Party politics has to stay out of humanitarian issue
CLEM Jones Group has urged Queensland politicians to legislate euthanasia without the obstruction of party politics.
On Tuesday the group's chairman David Muir attended a parliamentary hearing in Bundaberg about end-of-life care as an observer, which is part of a state-wide inquiry.
The committee's findings will be tabled in Parliament in November and Mr Muir hoped it would recommend legislating euthanasia.
Mr Muir said the legislation needed to be voted on and passed next year rather than becoming an election campaign issue.
"We understand that both sides of politics in Queensland will allow a conscience vote.
"Each of the parliamentarians in our state are lawmakers, and those 93 parliamentarians we hope will be allowed to make a free conscience decision.”
Mr Muir said it was a humanitarian issue that the group had concentrated on through the South Australian and Victorian parliaments because they had previous history of discussing euthanasia.
The Queensland Parliament had never discussed it, Mr Muir said.
In June the Victorian Parliament legalised voluntary euthanasia but the Clem Jones Group felt that it was a too restrictive in certain aspects.
"They require doctors to say you only have six months to live to be eligible,” Mr Muir said.
"We think that's too arbitrary and too difficult.
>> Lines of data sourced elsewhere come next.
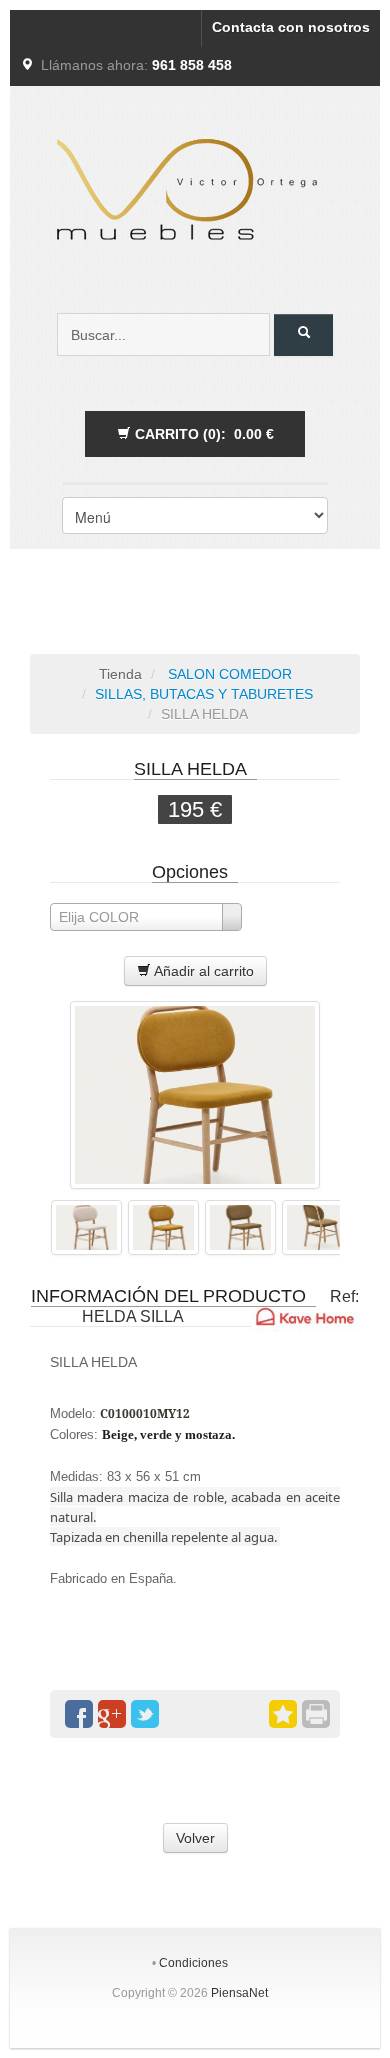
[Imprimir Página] (316, 1714)
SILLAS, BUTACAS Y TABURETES (204, 694)
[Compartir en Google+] (112, 1714)
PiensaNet (239, 1993)
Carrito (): (202, 434)
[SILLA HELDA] (195, 1095)
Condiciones (193, 1963)
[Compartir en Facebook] (79, 1714)
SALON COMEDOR (228, 674)
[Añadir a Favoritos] (283, 1714)
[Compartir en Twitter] (145, 1714)
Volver (195, 1838)
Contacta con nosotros (291, 27)
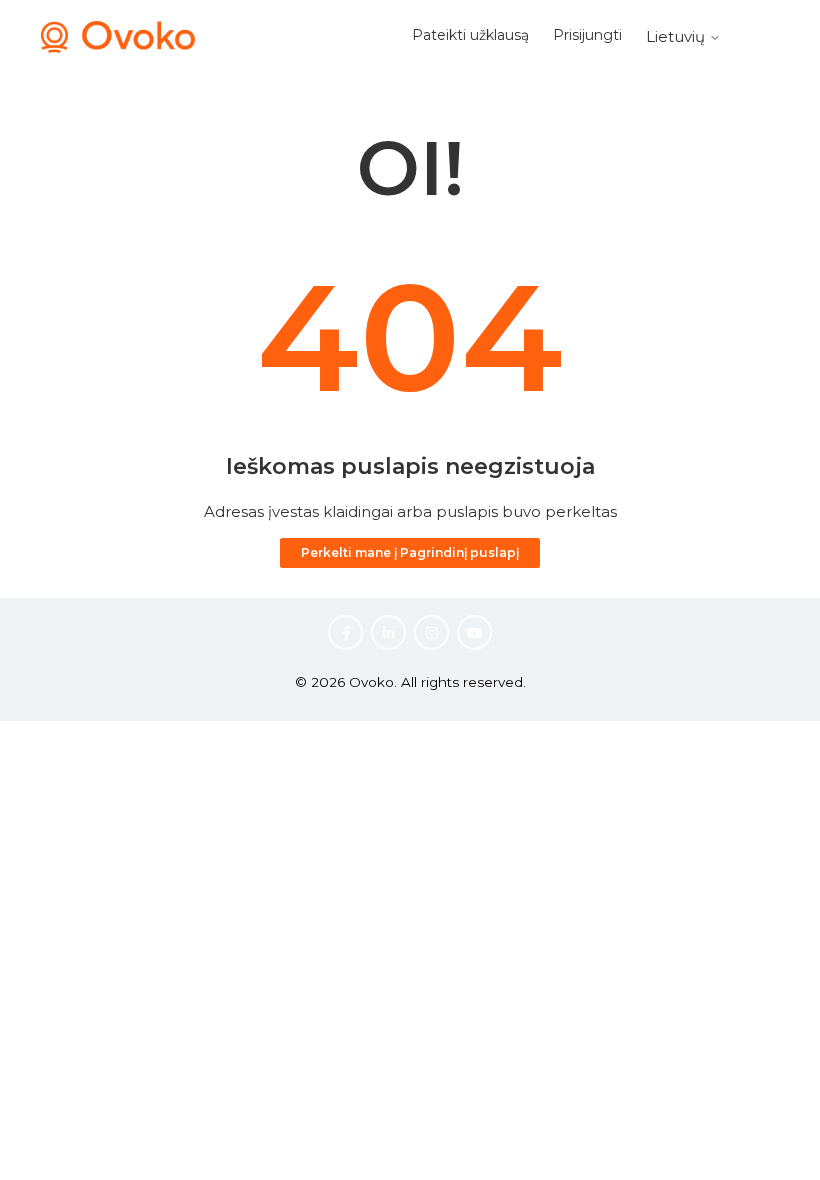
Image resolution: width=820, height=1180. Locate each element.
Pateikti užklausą (470, 35)
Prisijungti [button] (587, 35)
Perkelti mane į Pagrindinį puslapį (410, 552)
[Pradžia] (118, 47)
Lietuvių (677, 36)
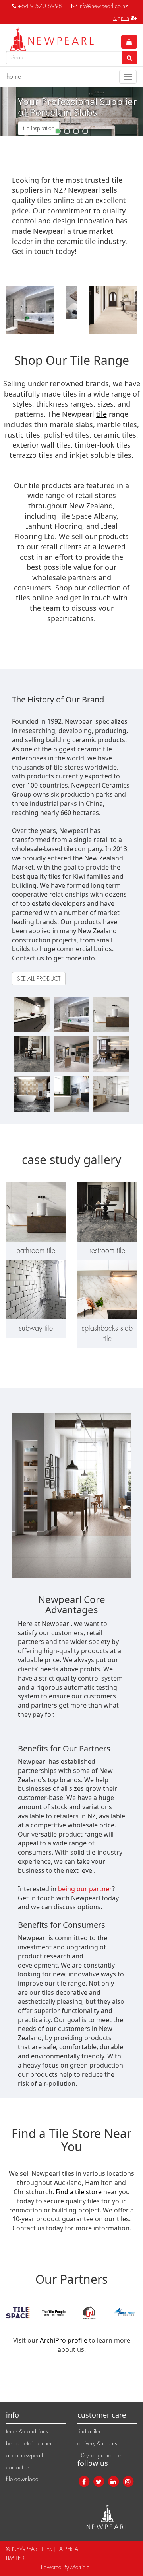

We think no time limit should be there other than terminal illness and insufferable pain, so we don't think doctors should be asked to predict if you've got six months to live or 12 months to live.
"It's about intolerable suffering and one of the big things we're concerned about is these laws brought in.
"There's a matter of urgency in Queensland because we know evidence from Victoria parliament that each week people are taking their own lives in horrible lonely circumstances out of pure desperation because they don't have access to voluntary euthanasia or voluntary assisted dying out of sheer frustration.”